> **Énoncé du problème**
Résumez sous forme de liste le paragraphe de l'extrait qui commence par « En 1870, la guerre éclate », en conservant ses faits principaux.

> **Extrait source**
- - -

Alors cette année 1869, il ne saurait la qualifier. Était-elle belle, parce qu’elle lui avait donné la joie d’être grand-père ? Ou terrible, parce qu’elle lui avait arraché l’amour de sa vie ? Peut-être était-elle simplement humaine — tissée d’espoir et de peine, de promesses et de pertes. Comme toutes les vies, au fond. Et pas le temps de se lamenter….

En 1870, la guerre éclate entre la France et la Prusse, marquant le début d’un conflit aussi bref que brutal. Très vite, l’armée prussienne, bien préparée et très déterminée, déferle sur le territoire français avec une puissance fulgurante, violente, affligeante. Après plusieurs défaites françaises, dont la cuisante capitulation de Sedan, la France s’incline. Le traité de Francfort, signé en 1871, scelle une douloureuse défaite : l’Alsace et une partie de la Lorraine sont annexées par l’Empire allemand. Vous avez bien lu « annexée » mais certains entendront « vendues »...

- - -

Données de localisation de mots et d'éléments:
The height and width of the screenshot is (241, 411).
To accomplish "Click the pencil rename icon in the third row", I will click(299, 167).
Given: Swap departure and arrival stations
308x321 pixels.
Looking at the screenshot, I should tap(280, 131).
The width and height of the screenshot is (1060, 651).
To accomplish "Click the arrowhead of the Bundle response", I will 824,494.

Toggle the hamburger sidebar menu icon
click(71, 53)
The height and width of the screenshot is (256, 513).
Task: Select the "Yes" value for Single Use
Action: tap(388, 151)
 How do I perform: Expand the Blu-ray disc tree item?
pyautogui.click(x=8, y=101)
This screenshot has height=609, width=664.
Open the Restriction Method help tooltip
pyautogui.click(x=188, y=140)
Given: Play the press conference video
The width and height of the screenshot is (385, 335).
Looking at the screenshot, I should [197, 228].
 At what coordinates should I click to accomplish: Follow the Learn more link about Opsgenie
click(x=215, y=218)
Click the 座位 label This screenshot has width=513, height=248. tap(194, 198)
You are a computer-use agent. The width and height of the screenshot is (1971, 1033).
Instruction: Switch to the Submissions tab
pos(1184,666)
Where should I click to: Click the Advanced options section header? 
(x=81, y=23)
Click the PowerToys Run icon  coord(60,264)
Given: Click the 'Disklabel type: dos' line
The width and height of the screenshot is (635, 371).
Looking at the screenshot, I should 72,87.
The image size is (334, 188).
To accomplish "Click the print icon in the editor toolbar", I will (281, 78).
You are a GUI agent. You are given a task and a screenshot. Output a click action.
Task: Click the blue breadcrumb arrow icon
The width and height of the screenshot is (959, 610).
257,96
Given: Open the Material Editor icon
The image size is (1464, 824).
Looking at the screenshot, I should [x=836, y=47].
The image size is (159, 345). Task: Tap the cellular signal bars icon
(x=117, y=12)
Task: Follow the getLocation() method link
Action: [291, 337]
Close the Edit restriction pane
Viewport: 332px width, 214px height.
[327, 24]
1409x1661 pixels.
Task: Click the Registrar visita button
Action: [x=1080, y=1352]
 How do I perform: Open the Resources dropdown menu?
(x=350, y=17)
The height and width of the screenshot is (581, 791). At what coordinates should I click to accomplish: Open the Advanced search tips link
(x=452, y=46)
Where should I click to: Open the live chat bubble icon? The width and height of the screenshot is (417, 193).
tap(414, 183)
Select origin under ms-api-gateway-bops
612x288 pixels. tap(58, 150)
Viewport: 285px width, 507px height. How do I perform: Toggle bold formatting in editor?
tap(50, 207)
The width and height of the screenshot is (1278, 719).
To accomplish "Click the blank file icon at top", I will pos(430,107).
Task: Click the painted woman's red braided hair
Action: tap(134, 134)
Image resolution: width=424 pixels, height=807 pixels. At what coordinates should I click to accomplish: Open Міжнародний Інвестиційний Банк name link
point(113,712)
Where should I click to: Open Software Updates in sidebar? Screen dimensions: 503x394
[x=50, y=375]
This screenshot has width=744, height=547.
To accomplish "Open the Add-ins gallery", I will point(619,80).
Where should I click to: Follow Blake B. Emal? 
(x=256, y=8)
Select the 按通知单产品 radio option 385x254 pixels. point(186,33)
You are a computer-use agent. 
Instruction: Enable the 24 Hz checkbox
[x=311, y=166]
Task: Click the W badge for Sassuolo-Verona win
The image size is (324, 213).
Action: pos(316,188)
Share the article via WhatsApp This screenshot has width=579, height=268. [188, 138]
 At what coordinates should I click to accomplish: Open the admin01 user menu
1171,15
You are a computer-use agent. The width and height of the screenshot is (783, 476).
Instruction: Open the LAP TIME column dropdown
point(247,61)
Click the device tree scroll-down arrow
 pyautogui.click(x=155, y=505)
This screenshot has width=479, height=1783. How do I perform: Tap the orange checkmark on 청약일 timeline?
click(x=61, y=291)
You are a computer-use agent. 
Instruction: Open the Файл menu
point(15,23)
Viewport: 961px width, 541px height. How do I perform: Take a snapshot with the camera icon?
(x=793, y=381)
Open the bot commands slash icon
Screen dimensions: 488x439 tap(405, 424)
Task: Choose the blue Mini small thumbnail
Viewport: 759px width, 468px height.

- - -

> **Résultat de l'exercice**
- 1870 : la guerre éclate entre la France et la Prusse ; le conflit est bref mais brutal.
- L'armée prussienne, bien préparée et déterminée, déferle rapidement sur le territoire français.
- Après plusieurs défaites, dont la capitulation de Sedan, la France s'incline.
- 1871 : le traité de Francfort scelle la défaite ; l'Alsace et une partie de la Lorraine sont annexées par l'Empire allemand.